_Instruction_. Change every "button" in the material below to "control" and repeat the material with nothing else altered. Leave the pictures out of your answer.

● ● ●

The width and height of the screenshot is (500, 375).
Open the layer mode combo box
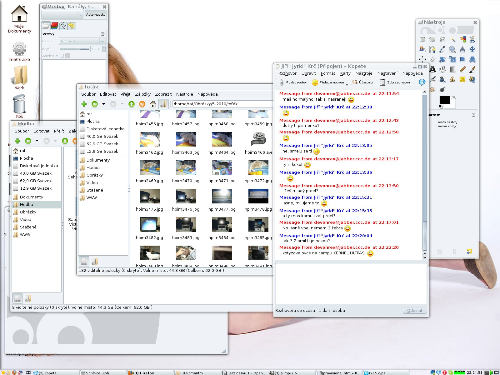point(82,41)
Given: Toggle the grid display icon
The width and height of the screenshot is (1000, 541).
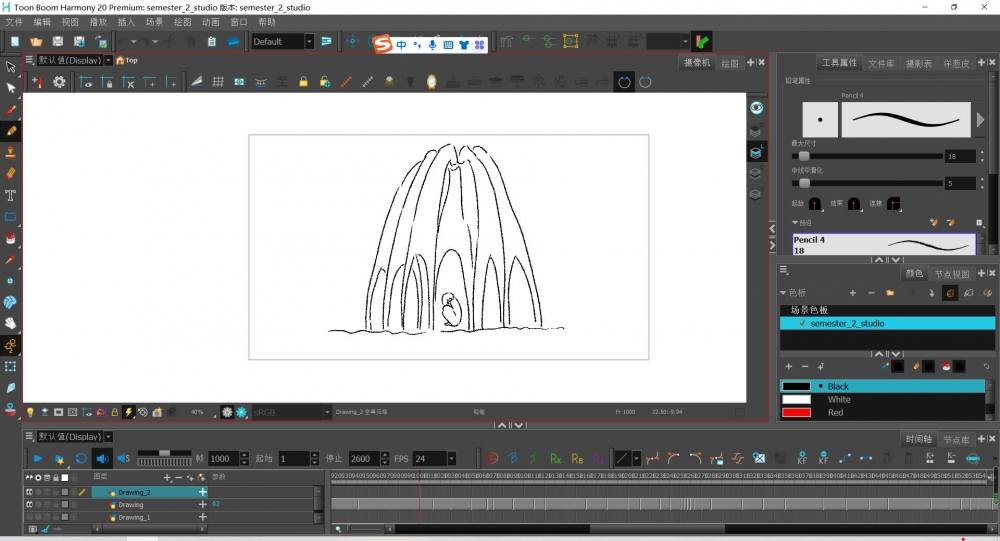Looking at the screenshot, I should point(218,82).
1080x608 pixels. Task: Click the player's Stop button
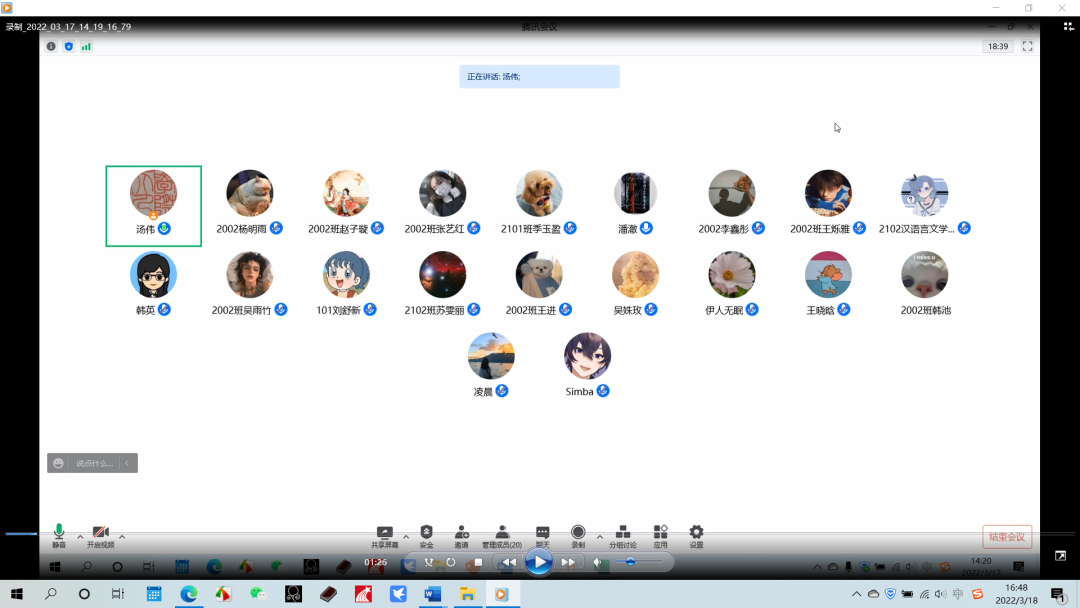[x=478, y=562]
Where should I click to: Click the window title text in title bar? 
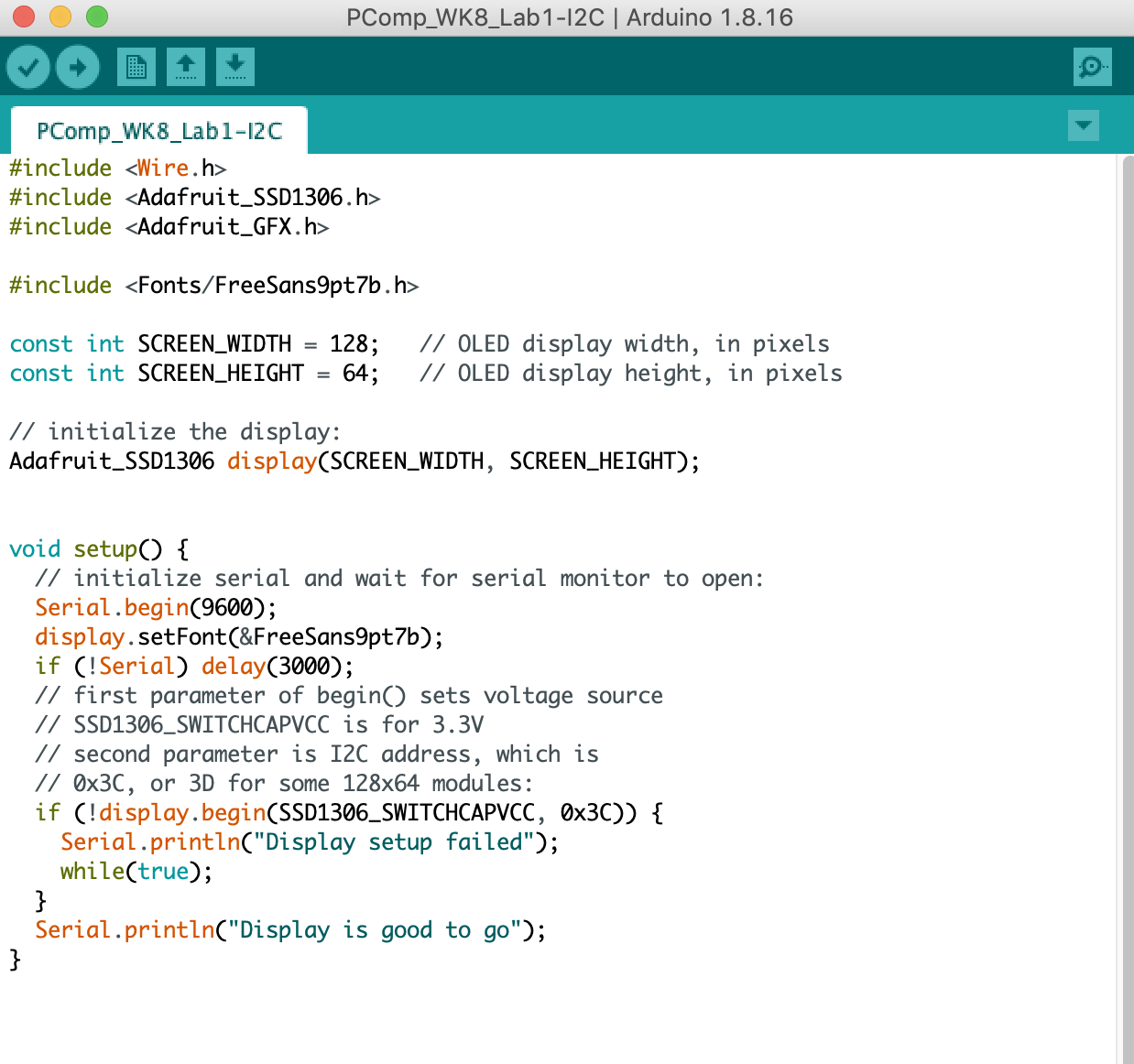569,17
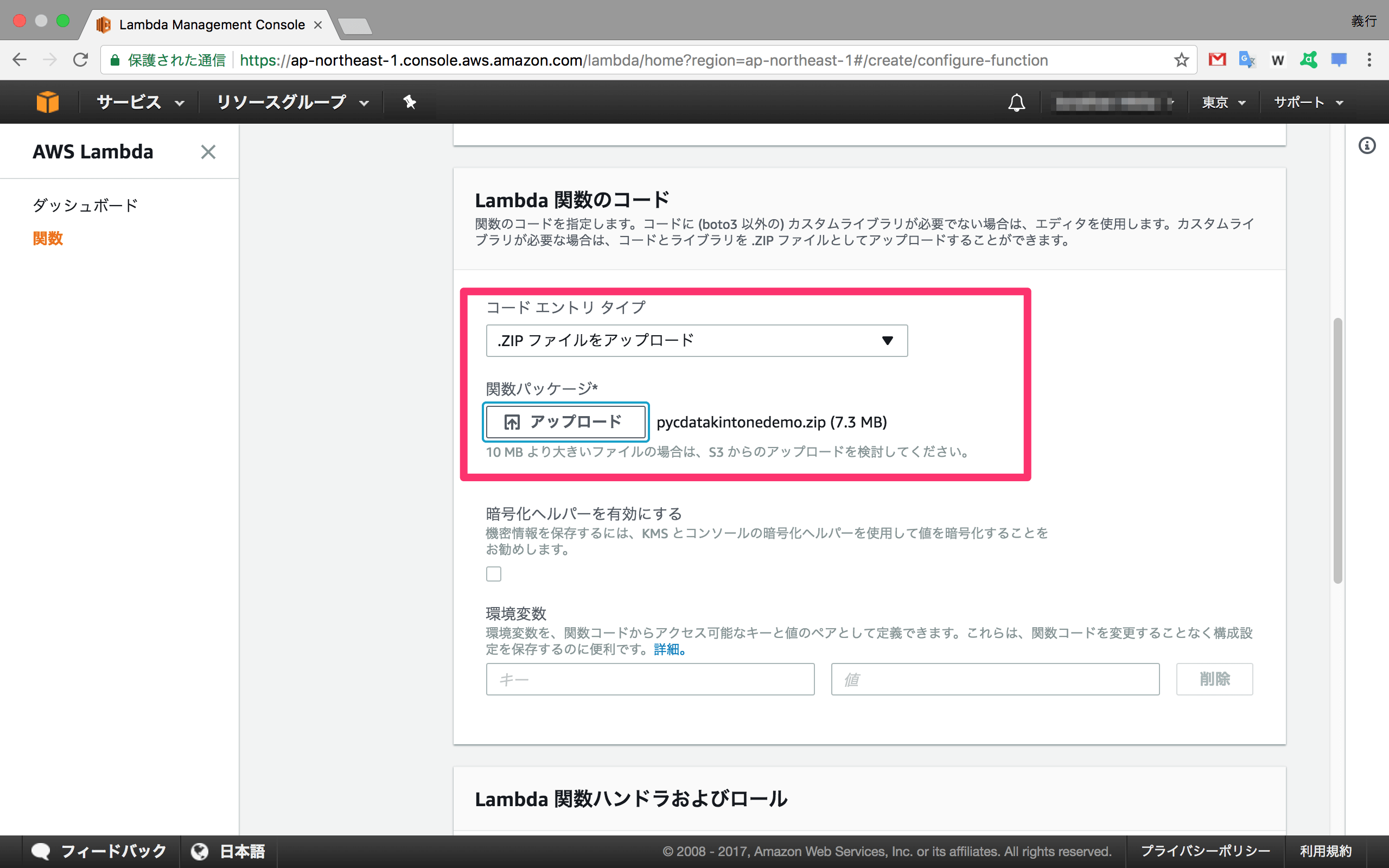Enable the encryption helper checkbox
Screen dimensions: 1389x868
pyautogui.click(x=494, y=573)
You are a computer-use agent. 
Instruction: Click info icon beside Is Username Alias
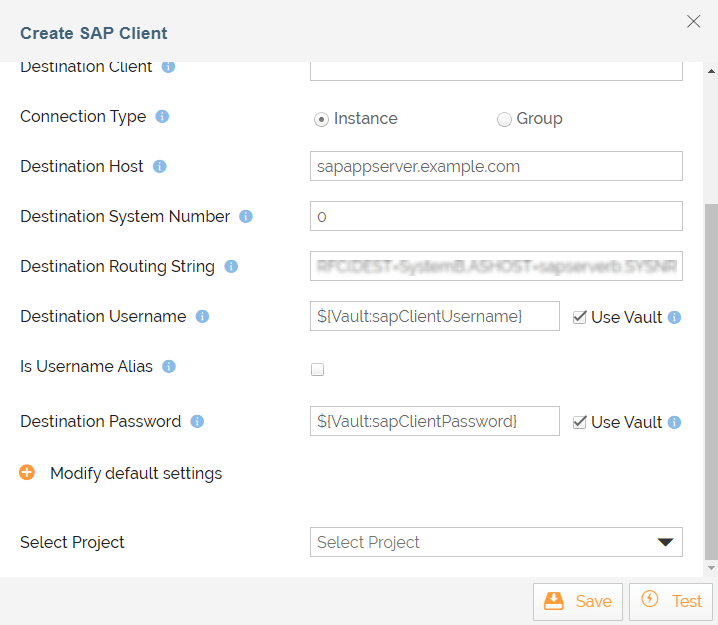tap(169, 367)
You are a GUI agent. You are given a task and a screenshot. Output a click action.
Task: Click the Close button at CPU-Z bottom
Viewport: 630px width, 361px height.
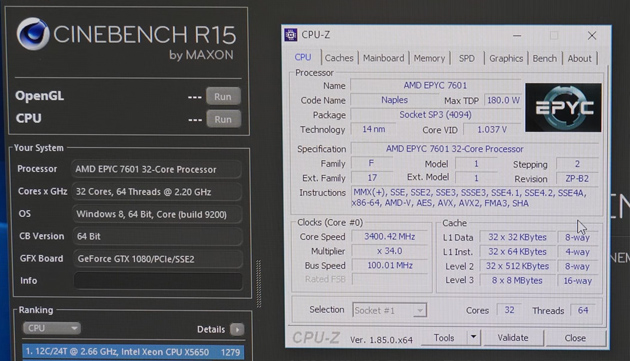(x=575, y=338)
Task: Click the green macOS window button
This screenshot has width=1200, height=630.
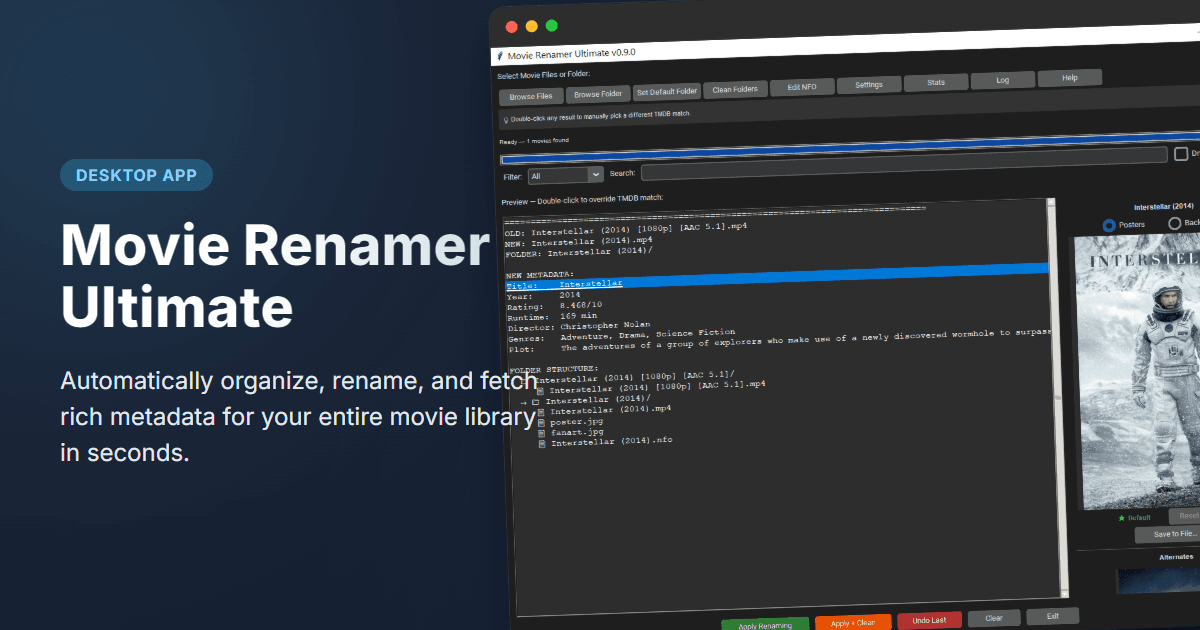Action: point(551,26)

● ● ●

_The output_.
The width and height of the screenshot is (500, 375).
Open the layer mode combo box
point(82,41)
Given: Toggle the grid display icon
The width and height of the screenshot is (1000, 541).
Looking at the screenshot, I should point(218,82).
1080x608 pixels. Task: Click the player's Stop control
[x=478, y=562]
Where should I click to: Click the window title text in title bar? 
569,17
Enable the encryption helper checkbox
Screen dimensions: 1389x868
pyautogui.click(x=494, y=573)
You are a computer-use agent. 
Instruction: Click info icon beside Is Username Alias
tap(169, 367)
You are a GUI agent. You are given a task and a screenshot. Output a click action.
Task: Click the Close control at CPU-Z bottom
Viewport: 630px width, 361px height.
(x=575, y=338)
Task: Click the green macOS window control
This screenshot has width=1200, height=630.
Action: point(551,26)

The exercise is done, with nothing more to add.